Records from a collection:
■ ■ ■

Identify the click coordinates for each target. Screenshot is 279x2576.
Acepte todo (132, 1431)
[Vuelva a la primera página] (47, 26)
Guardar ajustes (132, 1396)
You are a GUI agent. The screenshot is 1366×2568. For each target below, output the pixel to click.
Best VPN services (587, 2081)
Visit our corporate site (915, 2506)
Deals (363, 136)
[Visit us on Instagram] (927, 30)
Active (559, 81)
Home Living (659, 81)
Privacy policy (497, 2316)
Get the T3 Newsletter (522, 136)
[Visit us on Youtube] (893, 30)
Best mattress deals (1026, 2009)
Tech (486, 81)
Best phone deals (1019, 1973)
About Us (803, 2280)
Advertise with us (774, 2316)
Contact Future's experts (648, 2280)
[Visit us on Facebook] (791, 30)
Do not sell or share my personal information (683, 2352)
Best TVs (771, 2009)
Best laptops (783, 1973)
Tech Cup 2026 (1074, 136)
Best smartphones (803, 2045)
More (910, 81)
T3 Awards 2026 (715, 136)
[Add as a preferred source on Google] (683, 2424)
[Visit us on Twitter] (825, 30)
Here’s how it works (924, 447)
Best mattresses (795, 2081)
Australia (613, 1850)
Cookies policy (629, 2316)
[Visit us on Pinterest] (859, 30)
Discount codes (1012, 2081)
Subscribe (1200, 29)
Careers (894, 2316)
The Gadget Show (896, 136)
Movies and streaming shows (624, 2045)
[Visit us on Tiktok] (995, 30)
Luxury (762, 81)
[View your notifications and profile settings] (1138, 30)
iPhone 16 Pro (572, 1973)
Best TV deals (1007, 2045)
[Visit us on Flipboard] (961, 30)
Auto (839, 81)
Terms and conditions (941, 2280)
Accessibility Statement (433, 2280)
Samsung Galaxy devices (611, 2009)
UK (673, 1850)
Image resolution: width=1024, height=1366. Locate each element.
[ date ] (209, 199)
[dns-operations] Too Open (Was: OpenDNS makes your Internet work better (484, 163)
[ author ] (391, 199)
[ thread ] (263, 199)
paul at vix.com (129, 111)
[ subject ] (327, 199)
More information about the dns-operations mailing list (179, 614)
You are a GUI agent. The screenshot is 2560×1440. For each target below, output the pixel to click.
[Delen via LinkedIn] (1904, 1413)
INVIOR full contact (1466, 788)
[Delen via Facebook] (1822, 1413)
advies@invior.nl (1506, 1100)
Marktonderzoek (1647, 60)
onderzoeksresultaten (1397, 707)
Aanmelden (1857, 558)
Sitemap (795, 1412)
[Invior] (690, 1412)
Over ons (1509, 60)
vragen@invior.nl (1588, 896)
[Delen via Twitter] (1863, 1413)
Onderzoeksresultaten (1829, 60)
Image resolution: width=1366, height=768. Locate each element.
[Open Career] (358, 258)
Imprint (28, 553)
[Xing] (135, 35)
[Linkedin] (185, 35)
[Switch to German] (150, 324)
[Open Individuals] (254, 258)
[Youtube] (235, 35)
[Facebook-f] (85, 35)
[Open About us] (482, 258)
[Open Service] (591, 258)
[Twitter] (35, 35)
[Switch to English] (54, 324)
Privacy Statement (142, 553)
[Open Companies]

■ ■ ■

Task
Output the records again in full. Keep every character as written.

Output of the exercise
Identify the click coordinates for each target. Screenshot is 279x2576.
Acepte todo (132, 1431)
[Vuelva a la primera página] (47, 26)
Guardar ajustes (132, 1396)
You are a GUI agent. The screenshot is 1366×2568. For each target below, output the pixel to click.
Best VPN services (587, 2081)
Visit our corporate site (915, 2506)
Deals (363, 136)
[Visit us on Instagram] (927, 30)
Active (559, 81)
Home Living (659, 81)
Privacy policy (497, 2316)
Get the T3 Newsletter (522, 136)
[Visit us on Youtube] (893, 30)
Best mattress deals (1026, 2009)
Tech (486, 81)
Best phone deals (1019, 1973)
About Us (803, 2280)
Advertise with us (774, 2316)
Contact Future's experts (648, 2280)
[Visit us on Facebook] (791, 30)
Do not sell or share my personal information (683, 2352)
Best TVs (771, 2009)
Best laptops (783, 1973)
Tech Cup 2026 (1074, 136)
Best smartphones (803, 2045)
More (910, 81)
T3 Awards 2026 (715, 136)
[Add as a preferred source on Google] (683, 2424)
[Visit us on Twitter] (825, 30)
Here’s how it works (924, 447)
Best mattresses (795, 2081)
Australia (613, 1850)
Cookies policy (629, 2316)
[Visit us on Pinterest] (859, 30)
Discount codes (1012, 2081)
Subscribe (1200, 29)
Careers (894, 2316)
The Gadget Show (896, 136)
Movies and streaming shows (624, 2045)
[Visit us on Tiktok] (995, 30)
Luxury (762, 81)
[View your notifications and profile settings] (1138, 30)
iPhone 16 Pro (572, 1973)
Best TV deals (1007, 2045)
[Visit us on Flipboard] (961, 30)
Auto (839, 81)
Terms and conditions (941, 2280)
Accessibility Statement (433, 2280)
Samsung Galaxy devices (611, 2009)
UK (673, 1850)
Image resolution: width=1024, height=1366. Locate each element.
[ date ] (209, 199)
[dns-operations] Too Open (Was: OpenDNS makes your Internet work better (484, 163)
[ author ] (391, 199)
[ thread ] (263, 199)
paul at vix.com (129, 111)
[ subject ] (327, 199)
More information about the dns-operations mailing list (179, 614)
You are a GUI agent. The screenshot is 2560×1440. For each target below, output the pixel to click.
[Delen via LinkedIn] (1904, 1413)
INVIOR full contact (1466, 788)
[Delen via Facebook] (1822, 1413)
advies@invior.nl (1506, 1100)
Marktonderzoek (1647, 60)
onderzoeksresultaten (1397, 707)
Aanmelden (1857, 558)
Sitemap (795, 1412)
[Invior] (690, 1412)
Over ons (1509, 60)
vragen@invior.nl (1588, 896)
[Delen via Twitter] (1863, 1413)
Onderzoeksresultaten (1829, 60)
Image resolution: width=1366, height=768. Locate each element.
[Open Career] (358, 258)
Imprint (28, 553)
[Xing] (135, 35)
[Linkedin] (185, 35)
[Switch to German] (150, 324)
[Open Individuals] (254, 258)
[Youtube] (235, 35)
[Facebook-f] (85, 35)
[Open About us] (482, 258)
[Open Service] (591, 258)
[Twitter] (35, 35)
[Switch to English] (54, 324)
Privacy Statement (142, 553)
[Open Companies]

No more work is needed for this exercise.